She was the dog my mother picked out. The dog my mother named “Princess.”
My tom-boy self was not impressed with a bow-wearing painted toenail creature.
Perhaps my tom-boy self is the reason my mother wanted a dog that would accept painted toenails and being prettied-up with bows.
To be fair the dog didn’t get a choice. And she was a dog so we got along anyway.
And when she was the topic of my first published work, I guess we bonded.
The annual school newsletter published work from each of the eight grades in our school. Not everyone’s work was accepted. My competitive little fourth-grade self was intrigued. If there was one thing I could do, it was tell a story. Sometimes even true ones.
Imagine my delight when my masterpiece - a work of poetry - was accepted for publication.
My author career was off and running!
By Sue Ebbs
I have a French
who likes egg noodles.
She isn’t your average dog.
She sleeps all day like a log.
Like any creator with a successful first offering, I tried to replicate my success. With a sequel.
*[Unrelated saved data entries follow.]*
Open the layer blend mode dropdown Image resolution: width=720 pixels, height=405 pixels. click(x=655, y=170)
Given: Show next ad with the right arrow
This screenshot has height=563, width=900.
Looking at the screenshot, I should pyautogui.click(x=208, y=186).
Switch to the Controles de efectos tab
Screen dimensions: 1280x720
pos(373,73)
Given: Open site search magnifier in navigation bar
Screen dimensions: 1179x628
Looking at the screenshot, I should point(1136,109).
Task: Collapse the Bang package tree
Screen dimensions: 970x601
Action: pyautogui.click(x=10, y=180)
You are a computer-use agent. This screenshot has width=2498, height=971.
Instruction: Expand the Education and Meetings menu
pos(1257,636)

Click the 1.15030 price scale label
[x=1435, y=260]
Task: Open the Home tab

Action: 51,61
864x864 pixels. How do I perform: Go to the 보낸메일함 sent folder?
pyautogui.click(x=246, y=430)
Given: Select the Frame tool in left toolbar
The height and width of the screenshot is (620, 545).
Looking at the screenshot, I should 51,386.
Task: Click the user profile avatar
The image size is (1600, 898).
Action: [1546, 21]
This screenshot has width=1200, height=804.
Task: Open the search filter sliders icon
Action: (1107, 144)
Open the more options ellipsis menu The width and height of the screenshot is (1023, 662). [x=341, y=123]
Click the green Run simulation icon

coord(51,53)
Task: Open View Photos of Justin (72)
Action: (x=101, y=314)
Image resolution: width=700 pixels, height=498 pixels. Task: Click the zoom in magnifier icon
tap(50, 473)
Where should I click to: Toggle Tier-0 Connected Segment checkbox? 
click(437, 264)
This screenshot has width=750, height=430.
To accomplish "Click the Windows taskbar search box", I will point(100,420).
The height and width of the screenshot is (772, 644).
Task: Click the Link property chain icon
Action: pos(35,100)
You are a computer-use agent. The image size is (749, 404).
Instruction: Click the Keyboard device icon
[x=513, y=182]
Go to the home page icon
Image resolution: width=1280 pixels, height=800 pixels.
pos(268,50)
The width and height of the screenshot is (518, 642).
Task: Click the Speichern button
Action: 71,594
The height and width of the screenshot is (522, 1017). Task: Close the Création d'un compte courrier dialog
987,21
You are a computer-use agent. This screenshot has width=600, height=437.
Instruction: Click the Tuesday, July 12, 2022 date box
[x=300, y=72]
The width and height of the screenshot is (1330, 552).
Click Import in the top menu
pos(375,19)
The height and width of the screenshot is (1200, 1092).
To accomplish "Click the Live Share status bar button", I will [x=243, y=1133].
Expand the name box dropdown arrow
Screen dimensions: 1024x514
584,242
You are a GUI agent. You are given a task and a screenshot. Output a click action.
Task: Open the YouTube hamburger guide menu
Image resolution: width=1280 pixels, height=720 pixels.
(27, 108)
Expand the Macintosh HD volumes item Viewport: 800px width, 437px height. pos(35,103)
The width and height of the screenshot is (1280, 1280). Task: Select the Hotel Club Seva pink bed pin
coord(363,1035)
Like most sequels, mine fell short of expectations. It netted me a passing grade: one of those at-least-she-completed-the-assignment checkmarks. But even I knew it was short of my previous work. I am certain of this because I can recite the first one quite easily despite the intervening years. But the sequel. Not so much. Not a single line. Not one poetic phrase. I have entirely repressed the memory of that piece of creative work. (Don’t knock it – repression can be a beautiful thing.)
The dog’s fall from stardom began to wear on her too and she let her appearance go. She took to drink. Okay perhaps she was always a mooch. But I’m the one telling this story.
Do not judge people from their outward appearance. Yeah, yeah the adults in my life probably mentioned that a few hundred times, but it meant more coming from a dog. Princess was pretty and I didn’t hate her for it.
Just because you didn’t choose a situation is no excuse for not seizing the opportunities that situation presents. After all, where would my writing career be if it hadn’t been given such an auspicious start?
You don’t have to choose something (or someone) to love it (or them.)